Hey all, last update for a while unfortunately (probably close to a month). I hope this extract at least makes you interested in what is about to befall Arabia.
The Blood Libel
'False Hope: The USSR 1953-1957' by Alexander Solzhenitsyn
As time progressed, it was clear Khrushchev had gained the most from Stalin’s ultimate demise. Malenkov and Molotov were both relatively unpopular within the Politburo at the time, at least compared to the Ukrainian. Khrushchev certainly excelled in charisma, which made him the more public member of the Troika. In 1953, he became the First Secretary of the Communist Party, although he would never become Premier, which likely was ultimately his plan. Perhaps due to the aura of fear he created around himself due to Stalin’s mysterious death, Molotov and Malenkov were initially somewhat timid of opposing Khrushchev, giving him time to implement a program that was, compared to Stalin, a breath of fresh air.
Of course, the situation Khrushchev faced in 1953 was a total disaster on every front. Internationally, not only was the USSR as big a pariah as it was in 1920, Communism itself had become a near-universally loathed ideology.
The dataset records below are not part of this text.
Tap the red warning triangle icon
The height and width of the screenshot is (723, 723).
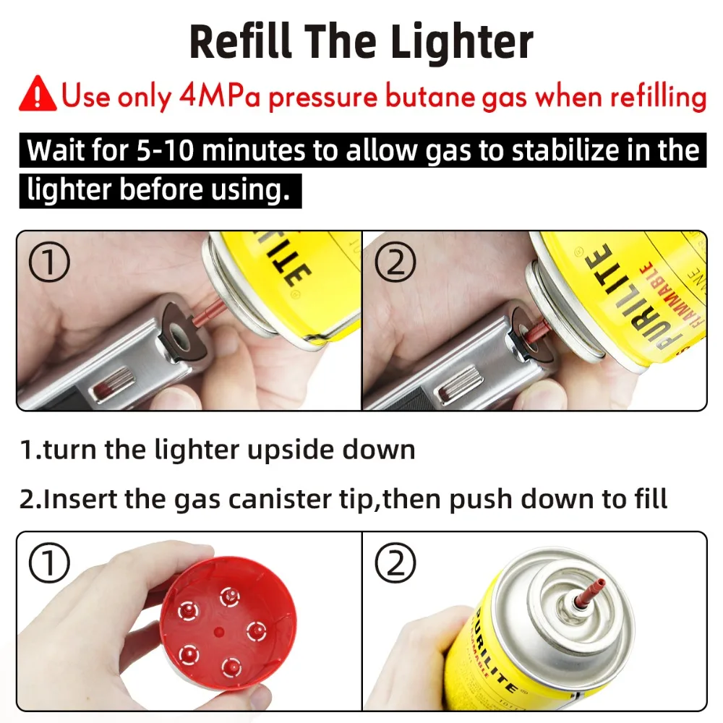point(38,95)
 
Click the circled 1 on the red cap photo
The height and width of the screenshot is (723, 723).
point(49,565)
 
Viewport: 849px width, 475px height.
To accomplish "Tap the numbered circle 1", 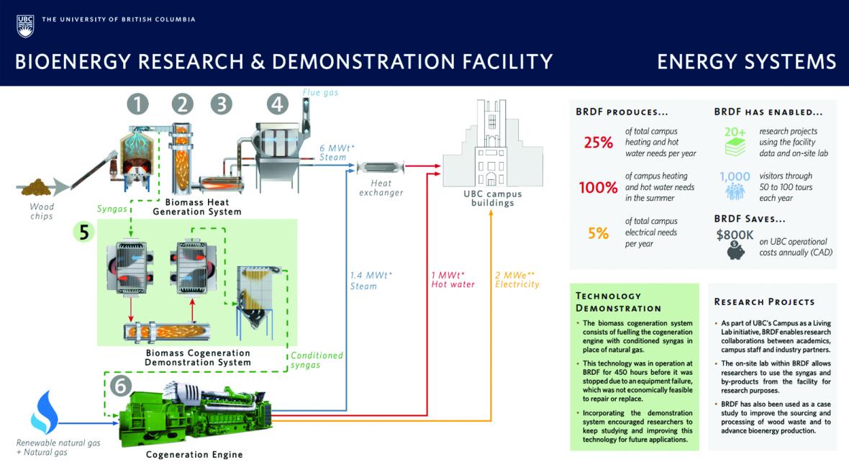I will pos(137,104).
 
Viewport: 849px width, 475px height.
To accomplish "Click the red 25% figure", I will pos(598,142).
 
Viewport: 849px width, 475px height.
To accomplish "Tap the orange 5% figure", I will pos(599,233).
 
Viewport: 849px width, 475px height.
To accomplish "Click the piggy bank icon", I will pos(735,249).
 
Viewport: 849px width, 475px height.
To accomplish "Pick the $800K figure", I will pos(735,234).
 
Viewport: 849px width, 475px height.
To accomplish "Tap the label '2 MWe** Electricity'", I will pos(517,279).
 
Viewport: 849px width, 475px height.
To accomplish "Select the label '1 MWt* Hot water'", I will pos(453,279).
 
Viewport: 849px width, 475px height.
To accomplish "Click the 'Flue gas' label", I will pos(320,92).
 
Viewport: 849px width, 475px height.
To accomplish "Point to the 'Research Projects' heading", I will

Khrushchev wanted to fund Anti-Colonial resistance movements, feeling they would be good places for growth. However, he was stunned to find that with few exceptions (like Che Guevara in Cuba) many movements outright turned down Communist assistance, fearing not only Western intervention but popular backlash as well. Communist electoral parties, once on the verge of popular victories as late as the 1940s, had been electorally annihilated from Mexico to Manilla. Sympathetic Left-wing politicians had likewise all but vanished. For example, the Labour Party in England had gone from being sceptical but cooperative with Soviet representatives to being as hostile to them now as the Tories were a generation before. The Tories now hated the Communists as much as the Fascists used to, and the less said about the Fascists the better. With the knowledge of the Second Holocaust, Jewish Communists, a minority in membership but certainly an influential one, had abandoned the movement (many becoming Fascists). Gentiles who still cared deeply about combatting racism had likewise forsaken the party. By now, only a handful of extremists and delusional believers remained on the side of the party. Their only ally whom they were not occupying or controlling, the UAR, had improved relations following Stalin’s death.
That was only abroad. At home, the Soviet economy, though relieved from the brutal pressures of the Chinese War, still faced low-level conflict in North Iran and Poland. The Soviets had significantly lower amounts of trade than before due to many nations now out and out refusing to recognise them, and the ones who did so due to the terms of the Chinese War armistice still did everything they could to avoid economic interaction. The economic system itself was shambolic with production figures so ludicrously fictional that they had become a running joke in the working classes. The resentment was growing in Russia, but in the slave states it was outright boiling. In May 1953, strikes struck Bratislava due to unreasonable work quotas that were ruthlessly crushed though the quotas were eventually relaxed. The sudden loss of Jewish intellectuals, technicians and bureaucrats had likewise been devastating for Soviet science, which already lagged behind the West. All in all, the Soviet Union was forced, as Khrushchev told the party faithful in early 1956, “To save the future of mankind,” by which he meant ‘the popularity of Communism’.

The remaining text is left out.